Task description »
Copy the stretch of the blog post about the family's first two weeks back from "Well, we are" through "out about it!", word for word.

Document excerpt »
::::

Saturday, June 26, 2021

Two Weeks In...

Well, we are about two weeks in, so I feel like it's about time to update you all on how things are going. At this point, I still feel like we are on vacation. 😊 This isn't surprising, since we are staying with Michael's parents for the time being. But I'm embracing the vacation feel and taking things as they come. It's been so great to be able to rest, recover from jet lag, and work on getting our lives in Lynden settled without having to be stressed out about it! 

Gerrit has been thrilled thus far with being back in the Pacific Northwest. We finally convinced him to start practicing riding a two-wheel bike by taking him into the woods and riding on the path. He is more confident because the ground is softer...but it's also bumpy with rocks and roots, which provides its own challenge! He fell off into the ferns the other day, and since then we've been joking about how ferns give good 'hugs' when you crash into them. 😍 (And why trees don't give good hugs when you run into them!)


Gerrit also has been occupied this week by building the dream treehouse with Pops in the backyard! They have been talking about building it for close to two years now, since we couldn't travel to the US last summer, so it has been incredible to see their excitement as they've gotten started on the project. I'm really not sure whether Gerrit or Pops is more excited about it! 

Excited to have work gloves!

::::

Given information »
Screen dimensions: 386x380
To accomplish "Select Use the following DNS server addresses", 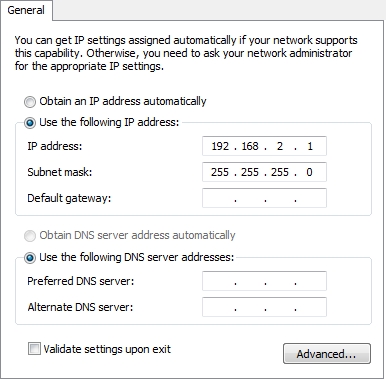I will (x=30, y=258).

::::

The completed task »
Well, we are about two weeks in, so I feel like it's about time to update you all on how things are going. At this point, I still feel like we are on vacation. 😊 This isn't surprising, since we are staying with Michael's parents for the time being. But I'm embracing the vacation feel and taking things as they come. It's been so great to be able to rest, recover from jet lag, and work on getting our lives in Lynden settled without having to be stressed out about it!